WORK TO COMPLETE: How many lines in the records below include "badge"? Answer with the number only.

PROVIDED MATERIAL:

○ ○ ○

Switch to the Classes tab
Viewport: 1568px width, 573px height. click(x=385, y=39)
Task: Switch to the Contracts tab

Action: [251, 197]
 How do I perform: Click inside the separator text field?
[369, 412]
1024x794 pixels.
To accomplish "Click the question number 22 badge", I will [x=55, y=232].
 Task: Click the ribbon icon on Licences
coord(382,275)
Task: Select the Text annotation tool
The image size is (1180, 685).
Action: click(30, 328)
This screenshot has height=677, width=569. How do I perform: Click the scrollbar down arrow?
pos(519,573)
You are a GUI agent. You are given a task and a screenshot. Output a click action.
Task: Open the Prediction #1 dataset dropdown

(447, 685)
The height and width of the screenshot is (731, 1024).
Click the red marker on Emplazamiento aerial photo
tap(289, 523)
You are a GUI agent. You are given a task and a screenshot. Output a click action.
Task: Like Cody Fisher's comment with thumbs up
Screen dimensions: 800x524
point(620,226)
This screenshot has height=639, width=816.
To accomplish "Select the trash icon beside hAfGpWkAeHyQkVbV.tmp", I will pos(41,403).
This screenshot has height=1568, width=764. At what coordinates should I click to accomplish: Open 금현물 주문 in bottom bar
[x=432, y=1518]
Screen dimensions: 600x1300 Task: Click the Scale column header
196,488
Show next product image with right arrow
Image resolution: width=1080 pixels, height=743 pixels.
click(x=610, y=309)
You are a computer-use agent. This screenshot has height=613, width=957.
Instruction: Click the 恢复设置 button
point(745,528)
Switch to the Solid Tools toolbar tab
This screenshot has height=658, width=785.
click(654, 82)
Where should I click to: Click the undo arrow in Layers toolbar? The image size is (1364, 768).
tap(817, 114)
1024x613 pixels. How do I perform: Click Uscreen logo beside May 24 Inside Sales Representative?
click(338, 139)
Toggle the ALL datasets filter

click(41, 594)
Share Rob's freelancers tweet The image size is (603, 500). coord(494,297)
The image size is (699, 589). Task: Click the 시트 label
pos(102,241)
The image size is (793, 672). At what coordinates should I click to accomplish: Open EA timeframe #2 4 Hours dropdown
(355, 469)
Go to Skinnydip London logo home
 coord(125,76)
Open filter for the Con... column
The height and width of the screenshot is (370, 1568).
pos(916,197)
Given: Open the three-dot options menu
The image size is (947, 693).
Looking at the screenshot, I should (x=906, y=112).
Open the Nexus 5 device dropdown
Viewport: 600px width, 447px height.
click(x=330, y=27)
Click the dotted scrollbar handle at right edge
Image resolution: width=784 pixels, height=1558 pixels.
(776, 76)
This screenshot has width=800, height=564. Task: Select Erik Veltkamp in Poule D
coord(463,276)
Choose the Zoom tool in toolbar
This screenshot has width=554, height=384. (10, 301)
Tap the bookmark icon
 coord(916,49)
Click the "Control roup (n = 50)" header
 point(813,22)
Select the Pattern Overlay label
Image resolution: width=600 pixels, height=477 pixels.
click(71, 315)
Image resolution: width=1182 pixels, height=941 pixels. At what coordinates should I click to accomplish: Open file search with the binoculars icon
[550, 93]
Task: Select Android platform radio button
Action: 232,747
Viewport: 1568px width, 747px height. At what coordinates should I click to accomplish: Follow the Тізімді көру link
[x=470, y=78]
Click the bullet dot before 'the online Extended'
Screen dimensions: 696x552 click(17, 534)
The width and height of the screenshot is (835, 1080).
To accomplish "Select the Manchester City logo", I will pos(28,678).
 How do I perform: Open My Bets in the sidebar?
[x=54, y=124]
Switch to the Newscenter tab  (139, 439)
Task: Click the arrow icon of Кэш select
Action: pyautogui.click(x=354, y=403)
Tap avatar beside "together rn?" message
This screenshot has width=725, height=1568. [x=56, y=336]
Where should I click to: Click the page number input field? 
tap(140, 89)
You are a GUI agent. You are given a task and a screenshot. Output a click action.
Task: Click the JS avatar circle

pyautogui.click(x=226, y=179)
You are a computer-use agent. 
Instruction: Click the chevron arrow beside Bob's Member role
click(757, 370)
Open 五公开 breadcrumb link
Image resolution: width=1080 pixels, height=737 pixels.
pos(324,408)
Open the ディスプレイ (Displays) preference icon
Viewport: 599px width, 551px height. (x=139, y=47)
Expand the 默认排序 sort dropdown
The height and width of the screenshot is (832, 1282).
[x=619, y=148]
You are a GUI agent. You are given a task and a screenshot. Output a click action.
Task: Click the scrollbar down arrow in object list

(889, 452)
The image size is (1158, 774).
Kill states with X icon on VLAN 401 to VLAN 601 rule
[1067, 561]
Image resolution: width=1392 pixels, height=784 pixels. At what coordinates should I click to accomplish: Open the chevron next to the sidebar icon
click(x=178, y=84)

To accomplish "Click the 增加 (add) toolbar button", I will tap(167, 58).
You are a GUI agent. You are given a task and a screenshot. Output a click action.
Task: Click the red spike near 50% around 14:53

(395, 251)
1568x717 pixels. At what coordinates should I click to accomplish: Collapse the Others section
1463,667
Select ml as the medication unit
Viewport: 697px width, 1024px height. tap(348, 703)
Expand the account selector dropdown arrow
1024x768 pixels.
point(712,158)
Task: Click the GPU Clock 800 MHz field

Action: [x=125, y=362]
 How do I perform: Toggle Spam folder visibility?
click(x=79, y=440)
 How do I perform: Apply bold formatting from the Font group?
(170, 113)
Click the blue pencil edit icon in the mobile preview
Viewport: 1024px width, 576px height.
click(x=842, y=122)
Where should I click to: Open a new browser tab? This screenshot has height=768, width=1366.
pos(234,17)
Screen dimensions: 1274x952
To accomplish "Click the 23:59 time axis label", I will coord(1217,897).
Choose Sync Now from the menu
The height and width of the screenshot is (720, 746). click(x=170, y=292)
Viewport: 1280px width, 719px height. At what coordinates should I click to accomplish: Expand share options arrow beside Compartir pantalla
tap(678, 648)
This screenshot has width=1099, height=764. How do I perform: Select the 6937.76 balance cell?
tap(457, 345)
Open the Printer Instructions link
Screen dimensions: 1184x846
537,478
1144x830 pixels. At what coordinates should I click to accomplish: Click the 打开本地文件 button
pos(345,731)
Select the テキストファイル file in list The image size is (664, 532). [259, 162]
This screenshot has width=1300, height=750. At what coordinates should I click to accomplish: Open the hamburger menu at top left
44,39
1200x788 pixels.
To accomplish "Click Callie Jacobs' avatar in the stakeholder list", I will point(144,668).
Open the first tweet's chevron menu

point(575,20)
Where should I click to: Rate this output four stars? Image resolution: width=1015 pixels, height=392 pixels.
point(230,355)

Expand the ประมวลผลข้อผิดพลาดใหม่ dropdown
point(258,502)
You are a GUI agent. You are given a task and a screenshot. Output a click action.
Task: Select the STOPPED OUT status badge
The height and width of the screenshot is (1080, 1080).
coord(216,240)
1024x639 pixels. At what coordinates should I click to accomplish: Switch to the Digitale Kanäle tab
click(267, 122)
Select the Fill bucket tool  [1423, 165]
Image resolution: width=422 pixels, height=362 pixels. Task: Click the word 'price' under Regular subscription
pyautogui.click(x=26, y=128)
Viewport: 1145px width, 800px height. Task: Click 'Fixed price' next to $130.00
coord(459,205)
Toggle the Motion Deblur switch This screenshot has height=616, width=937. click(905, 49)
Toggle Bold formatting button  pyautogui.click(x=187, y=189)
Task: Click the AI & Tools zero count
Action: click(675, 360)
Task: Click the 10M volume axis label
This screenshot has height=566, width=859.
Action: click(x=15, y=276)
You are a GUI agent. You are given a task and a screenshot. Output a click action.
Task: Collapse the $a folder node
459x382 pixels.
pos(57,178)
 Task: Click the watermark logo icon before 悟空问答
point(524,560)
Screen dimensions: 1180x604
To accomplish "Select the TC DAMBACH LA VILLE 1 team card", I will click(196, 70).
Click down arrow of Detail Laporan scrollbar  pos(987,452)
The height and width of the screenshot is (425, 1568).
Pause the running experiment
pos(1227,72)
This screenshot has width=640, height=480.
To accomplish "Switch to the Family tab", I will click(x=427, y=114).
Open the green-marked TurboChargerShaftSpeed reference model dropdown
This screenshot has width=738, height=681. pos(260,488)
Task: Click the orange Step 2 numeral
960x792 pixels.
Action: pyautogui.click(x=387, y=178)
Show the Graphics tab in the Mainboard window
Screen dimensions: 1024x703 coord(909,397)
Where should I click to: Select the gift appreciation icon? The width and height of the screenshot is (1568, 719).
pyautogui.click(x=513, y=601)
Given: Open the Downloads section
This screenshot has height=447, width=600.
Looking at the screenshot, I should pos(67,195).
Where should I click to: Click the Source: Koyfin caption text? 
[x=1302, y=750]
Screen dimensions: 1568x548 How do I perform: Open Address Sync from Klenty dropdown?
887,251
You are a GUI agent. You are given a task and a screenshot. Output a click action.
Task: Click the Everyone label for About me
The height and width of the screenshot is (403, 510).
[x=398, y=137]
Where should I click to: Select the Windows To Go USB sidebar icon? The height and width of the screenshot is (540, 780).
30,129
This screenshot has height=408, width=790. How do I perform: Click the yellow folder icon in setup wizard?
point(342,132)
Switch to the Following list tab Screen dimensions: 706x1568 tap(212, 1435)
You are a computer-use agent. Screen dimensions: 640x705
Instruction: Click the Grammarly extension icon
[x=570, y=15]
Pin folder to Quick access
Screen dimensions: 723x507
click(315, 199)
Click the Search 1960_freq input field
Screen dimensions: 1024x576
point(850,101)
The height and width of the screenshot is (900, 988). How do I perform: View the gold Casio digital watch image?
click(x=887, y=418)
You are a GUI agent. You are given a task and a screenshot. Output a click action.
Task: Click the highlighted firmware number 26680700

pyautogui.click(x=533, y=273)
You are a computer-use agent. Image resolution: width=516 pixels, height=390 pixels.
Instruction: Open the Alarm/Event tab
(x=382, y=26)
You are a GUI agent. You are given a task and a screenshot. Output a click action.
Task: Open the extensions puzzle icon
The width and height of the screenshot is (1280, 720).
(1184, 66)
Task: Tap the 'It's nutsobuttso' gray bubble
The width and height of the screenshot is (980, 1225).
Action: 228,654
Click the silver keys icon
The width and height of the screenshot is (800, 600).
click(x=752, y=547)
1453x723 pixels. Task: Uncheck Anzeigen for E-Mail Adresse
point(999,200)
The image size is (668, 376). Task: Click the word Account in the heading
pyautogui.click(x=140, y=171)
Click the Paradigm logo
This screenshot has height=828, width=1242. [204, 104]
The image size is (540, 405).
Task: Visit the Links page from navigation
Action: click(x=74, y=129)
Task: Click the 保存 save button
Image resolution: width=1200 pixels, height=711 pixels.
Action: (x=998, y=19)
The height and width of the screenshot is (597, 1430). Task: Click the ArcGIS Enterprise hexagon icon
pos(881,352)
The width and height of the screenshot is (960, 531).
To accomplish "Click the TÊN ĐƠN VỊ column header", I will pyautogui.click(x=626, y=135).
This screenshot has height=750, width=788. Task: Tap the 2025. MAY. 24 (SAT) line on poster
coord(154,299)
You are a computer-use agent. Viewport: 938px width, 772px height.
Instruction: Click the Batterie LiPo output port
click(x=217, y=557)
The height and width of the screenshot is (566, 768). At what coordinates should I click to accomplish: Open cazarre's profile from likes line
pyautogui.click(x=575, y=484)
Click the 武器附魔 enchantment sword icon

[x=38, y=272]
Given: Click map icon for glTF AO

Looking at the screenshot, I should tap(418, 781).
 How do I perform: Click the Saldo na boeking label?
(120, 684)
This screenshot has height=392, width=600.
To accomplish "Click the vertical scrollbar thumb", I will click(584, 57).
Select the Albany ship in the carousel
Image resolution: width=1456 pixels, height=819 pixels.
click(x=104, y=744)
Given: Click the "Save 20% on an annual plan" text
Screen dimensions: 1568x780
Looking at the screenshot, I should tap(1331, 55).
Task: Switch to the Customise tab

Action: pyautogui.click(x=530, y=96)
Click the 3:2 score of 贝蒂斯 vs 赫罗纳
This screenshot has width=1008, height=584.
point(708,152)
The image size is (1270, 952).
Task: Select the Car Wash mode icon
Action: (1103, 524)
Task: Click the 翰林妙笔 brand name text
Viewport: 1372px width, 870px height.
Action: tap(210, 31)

○ ○ ○

ANSWER SPACE: 2